Copy, from the listing, every line in which the string "will" is present.
-----
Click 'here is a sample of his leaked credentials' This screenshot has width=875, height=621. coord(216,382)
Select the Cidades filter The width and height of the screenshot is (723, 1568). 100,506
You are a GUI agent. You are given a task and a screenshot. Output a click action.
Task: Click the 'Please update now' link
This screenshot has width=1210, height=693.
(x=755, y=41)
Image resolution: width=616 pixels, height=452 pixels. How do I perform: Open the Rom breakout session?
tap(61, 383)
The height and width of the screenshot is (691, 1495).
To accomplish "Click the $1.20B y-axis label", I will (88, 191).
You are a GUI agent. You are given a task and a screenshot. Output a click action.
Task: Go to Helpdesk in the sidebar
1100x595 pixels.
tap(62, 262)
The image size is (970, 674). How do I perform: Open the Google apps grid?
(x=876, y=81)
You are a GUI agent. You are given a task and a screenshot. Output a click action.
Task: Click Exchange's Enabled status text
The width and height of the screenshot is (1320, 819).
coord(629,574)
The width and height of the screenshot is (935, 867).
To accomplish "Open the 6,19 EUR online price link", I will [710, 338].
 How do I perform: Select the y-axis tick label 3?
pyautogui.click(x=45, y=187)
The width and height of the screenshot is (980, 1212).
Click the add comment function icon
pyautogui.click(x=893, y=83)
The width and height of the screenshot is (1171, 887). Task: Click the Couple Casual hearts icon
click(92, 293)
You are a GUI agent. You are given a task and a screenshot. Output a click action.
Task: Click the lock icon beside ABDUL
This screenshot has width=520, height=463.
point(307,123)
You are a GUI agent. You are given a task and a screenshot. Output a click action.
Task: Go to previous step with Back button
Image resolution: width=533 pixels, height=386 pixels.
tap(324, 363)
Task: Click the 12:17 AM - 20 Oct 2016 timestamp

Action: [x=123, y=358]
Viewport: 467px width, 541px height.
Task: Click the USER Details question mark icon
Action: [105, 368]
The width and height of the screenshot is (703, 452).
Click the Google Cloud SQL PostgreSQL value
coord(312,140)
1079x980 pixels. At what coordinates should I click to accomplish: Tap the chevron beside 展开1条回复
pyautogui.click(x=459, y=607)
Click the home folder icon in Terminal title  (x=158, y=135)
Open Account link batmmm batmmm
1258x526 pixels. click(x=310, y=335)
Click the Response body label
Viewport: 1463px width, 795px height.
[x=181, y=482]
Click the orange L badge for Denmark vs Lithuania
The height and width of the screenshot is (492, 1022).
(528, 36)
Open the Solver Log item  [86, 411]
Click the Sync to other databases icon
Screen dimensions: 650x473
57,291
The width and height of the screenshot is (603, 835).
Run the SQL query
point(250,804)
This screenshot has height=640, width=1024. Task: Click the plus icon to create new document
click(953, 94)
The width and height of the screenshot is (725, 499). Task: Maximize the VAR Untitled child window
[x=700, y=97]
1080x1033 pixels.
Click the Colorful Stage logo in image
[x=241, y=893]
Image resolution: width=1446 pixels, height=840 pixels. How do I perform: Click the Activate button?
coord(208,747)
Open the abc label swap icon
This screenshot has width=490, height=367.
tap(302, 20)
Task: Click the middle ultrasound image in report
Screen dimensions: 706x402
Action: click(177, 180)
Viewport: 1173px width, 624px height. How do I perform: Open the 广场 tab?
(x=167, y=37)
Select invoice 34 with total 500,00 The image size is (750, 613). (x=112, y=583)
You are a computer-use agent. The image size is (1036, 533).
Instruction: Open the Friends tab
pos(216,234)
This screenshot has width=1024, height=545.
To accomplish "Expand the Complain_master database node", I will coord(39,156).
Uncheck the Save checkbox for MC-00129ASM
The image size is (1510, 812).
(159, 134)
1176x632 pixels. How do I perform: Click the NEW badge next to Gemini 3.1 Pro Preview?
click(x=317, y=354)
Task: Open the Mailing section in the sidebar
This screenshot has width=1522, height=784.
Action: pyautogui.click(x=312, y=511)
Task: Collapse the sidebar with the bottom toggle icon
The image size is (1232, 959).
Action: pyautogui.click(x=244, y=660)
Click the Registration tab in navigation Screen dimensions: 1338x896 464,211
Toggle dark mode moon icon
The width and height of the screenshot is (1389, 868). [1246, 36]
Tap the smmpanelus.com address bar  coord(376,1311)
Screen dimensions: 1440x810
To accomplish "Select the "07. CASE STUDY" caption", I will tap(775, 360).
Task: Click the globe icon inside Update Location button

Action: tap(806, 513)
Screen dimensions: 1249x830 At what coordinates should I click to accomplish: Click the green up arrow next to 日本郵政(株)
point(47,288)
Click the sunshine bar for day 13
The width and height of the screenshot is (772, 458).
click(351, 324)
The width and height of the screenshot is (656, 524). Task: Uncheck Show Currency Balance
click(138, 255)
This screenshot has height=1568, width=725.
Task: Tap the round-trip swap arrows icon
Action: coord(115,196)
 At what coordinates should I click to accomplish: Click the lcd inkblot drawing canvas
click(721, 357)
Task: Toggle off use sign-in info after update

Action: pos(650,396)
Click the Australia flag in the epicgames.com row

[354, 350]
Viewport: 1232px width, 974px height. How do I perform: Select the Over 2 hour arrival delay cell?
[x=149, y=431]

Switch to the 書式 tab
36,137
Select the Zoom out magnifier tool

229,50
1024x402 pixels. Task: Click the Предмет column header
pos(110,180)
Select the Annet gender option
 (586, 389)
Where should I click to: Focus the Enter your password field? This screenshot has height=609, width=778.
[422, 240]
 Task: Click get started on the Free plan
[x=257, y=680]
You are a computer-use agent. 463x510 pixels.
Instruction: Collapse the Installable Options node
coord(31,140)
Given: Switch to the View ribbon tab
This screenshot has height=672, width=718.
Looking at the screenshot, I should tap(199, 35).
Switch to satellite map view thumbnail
-----
■ **SOLUTION TO THIS EXERCISE**
To accomplish "Click the $1.20B y-axis label", I will (88, 191).
To accomplish "Open the 6,19 EUR online price link", I will [710, 338].
To accomplish "Expand the Complain_master database node", I will coord(39,156).
To accomplish "Select the "07. CASE STUDY" caption", I will tap(775, 360).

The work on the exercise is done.